For Professor Jerrod Delaine, a childhood love of drawing houses bloomed into a career in architecture. While he loved the industry, Delaine wanted a career that would bring his ideas from start to finish. So, he pivoted to real estate development. “Have an idea, raise the money, hire an architect, hire a builder, work with the community, and bring it to reality? That’s what I wanted to do,” says Delaine. To prepare for his career shift, he earned his master’s degree in Real Estate Development from the Schack Institute of Real Estate at NYU’s School of Professional Studies. Now, he teaches there.

Discovering a Love of Teaching

“I love to teach, and I love to learn,” says Delaine, whose parents always emphasized the value of education. While working at an architecture firm after college, Delaine ventured into teaching when his interior design colleagues asked for a crash course in architecture. He designed a multipart course that taught architecture fundamentals, and they were blown away. “I remember how good it felt to do that, pull everything together and teach the course,” says Delaine.

Several years later, he started co-teaching NYU’s Real Estate Development course with Professor Shawn Amsler. After co-piloting with an experienced professor, Delaine seamlessly transitioned into teaching the course himself. Today, he teaches several courses, including Real Estate Development, the Real Estate Internship course, and the Real Estate Senior Project course.

Students at a construction site wearing hard hats.

Connecting the Classroom to the Real World

NYU’s undergraduate real estate program is a training ground for aspiring real estate developers. While enrolled, students learn from leaders in the field and gain real-world experience through internships.

Many professors in the Real Estate Development program work full-time in the industry. Delaine is no exception: He founded and serves as the chief executive officer of The Delaine Companies, a real estate development company that focuses largely on affordable housing. As a result, students get the latest information in the classroom. “They’re not just learning from textbooks,” says Delaine. “They’re getting the most up-to-date industry knowledge straight from the people working on projects with industry partners.”

Delaine also helps students bridge the gap between their coursework and the projects they’ll work on as professionals. He thinks internships are critical for students to network and experience the industry. In the internship course he teaches, Professor Delaine additionally coaches his students as they complete them.
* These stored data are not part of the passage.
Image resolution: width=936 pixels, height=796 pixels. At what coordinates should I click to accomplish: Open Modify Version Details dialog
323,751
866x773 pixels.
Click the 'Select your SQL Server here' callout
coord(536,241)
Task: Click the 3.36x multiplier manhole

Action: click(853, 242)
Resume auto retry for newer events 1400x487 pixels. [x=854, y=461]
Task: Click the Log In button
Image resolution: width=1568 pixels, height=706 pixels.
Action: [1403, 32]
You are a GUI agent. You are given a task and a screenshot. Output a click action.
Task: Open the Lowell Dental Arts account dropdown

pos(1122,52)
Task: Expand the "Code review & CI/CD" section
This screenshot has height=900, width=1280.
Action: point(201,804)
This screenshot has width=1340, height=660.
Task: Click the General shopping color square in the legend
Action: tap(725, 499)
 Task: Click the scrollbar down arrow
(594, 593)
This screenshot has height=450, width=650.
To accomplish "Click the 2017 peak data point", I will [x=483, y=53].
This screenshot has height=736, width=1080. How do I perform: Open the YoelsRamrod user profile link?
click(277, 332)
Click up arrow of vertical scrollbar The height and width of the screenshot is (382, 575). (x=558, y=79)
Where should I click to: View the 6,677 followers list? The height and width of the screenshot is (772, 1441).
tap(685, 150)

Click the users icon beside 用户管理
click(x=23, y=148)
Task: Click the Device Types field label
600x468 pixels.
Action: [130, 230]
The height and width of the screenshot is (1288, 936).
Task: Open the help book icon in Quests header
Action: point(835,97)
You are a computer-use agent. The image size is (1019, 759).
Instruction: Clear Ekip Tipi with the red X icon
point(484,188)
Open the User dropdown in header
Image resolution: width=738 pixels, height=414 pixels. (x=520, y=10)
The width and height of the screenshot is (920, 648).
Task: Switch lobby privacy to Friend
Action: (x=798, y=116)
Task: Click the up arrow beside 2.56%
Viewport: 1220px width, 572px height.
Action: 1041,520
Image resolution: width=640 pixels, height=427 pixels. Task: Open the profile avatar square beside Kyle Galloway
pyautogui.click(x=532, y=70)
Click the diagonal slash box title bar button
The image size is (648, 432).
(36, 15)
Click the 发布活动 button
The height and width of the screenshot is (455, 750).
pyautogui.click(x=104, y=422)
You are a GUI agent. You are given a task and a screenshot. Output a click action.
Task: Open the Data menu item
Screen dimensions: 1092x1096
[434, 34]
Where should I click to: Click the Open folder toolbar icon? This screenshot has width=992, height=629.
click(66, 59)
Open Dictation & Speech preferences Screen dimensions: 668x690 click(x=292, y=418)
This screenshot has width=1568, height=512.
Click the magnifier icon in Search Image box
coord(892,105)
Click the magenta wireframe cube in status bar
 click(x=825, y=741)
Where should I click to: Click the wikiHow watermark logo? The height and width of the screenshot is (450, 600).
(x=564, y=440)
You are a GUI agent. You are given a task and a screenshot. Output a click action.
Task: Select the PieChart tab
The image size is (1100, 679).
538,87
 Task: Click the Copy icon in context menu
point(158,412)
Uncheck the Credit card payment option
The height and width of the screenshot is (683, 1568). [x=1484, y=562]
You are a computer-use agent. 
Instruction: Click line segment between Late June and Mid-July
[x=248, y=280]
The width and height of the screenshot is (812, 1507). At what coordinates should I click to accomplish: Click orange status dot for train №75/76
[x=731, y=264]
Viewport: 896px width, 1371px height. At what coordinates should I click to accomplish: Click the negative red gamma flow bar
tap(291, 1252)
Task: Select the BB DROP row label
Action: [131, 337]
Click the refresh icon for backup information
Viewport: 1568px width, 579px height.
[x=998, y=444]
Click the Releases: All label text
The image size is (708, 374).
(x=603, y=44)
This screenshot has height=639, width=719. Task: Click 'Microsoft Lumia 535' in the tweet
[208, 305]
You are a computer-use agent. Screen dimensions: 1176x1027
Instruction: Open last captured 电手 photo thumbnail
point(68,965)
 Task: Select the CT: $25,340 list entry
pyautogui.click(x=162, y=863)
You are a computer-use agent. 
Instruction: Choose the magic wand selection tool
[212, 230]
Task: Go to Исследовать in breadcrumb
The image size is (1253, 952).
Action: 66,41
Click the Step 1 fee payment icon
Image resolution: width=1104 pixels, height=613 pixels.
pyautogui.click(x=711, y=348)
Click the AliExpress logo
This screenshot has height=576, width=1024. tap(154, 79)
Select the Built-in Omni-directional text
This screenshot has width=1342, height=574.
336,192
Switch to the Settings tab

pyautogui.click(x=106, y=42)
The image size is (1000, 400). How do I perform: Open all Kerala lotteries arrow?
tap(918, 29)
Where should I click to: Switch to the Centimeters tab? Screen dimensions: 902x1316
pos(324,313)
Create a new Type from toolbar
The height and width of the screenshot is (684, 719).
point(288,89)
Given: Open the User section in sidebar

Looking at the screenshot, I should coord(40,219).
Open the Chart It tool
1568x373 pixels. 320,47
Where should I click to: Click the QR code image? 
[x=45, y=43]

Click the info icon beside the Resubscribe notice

“I’m a big believer that if you’re a college student, especially in New York City, you should get an internship,” says Delaine. “The exposure you can get is unbelievable, and there are so many incredible opportunities for you to get amazing, real-time experience.”

A student presenting to their peers in class.

The Value of Networking

NYU professors use their industry connections to bring leaders into the classroom. Delaine remembers hearing Larry Silverstein, the developer who rebuilt the World Trade Center, speak while sitting near the president of Bank of America. What’s more, the power of NYU’s community itself is unparalleled. “When you graduate from NYU, you instantly become part of the network,” he says. “There’s an NYU person in every corner of the real estate industry. Whether you go to a bank, an investment shop, or a government agency, there’s without a doubt somebody who knows somebody that went to NYU.” Wherever NYU graduates go, the stage is set for success.